• [Recorded data]

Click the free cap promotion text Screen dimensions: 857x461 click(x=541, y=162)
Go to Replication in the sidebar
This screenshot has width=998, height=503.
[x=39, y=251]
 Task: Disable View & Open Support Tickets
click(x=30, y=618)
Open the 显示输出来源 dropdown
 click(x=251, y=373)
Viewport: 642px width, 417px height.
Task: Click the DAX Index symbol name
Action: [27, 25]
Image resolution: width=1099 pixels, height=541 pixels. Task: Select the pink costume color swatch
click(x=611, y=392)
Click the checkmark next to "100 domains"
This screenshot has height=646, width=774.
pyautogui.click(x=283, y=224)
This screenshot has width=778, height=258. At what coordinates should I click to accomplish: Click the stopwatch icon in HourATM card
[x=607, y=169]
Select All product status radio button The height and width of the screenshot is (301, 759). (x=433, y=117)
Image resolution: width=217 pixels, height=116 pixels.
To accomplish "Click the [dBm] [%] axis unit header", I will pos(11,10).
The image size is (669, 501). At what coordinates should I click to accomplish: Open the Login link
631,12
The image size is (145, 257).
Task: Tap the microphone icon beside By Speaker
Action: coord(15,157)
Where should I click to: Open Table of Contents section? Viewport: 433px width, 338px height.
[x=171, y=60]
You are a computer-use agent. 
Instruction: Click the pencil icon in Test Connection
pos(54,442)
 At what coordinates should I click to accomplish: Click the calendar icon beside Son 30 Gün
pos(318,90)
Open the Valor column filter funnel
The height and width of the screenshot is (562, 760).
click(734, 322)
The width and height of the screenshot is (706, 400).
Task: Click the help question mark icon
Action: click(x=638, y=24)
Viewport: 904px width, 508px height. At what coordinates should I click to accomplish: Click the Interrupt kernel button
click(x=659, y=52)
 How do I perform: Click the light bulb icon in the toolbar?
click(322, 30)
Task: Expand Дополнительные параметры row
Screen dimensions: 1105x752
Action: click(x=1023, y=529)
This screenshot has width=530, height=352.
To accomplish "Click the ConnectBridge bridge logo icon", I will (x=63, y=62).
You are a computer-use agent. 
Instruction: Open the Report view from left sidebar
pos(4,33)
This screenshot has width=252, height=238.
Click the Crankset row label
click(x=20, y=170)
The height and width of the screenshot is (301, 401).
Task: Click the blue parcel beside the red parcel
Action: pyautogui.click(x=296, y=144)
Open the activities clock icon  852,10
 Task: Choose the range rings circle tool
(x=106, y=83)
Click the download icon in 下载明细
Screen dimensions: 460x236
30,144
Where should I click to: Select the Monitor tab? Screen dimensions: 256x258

• [Work instructions]
Determine the number of lines in the entries that hold the string "will"; write that number and nothing else.

• [Answer to the problem]
2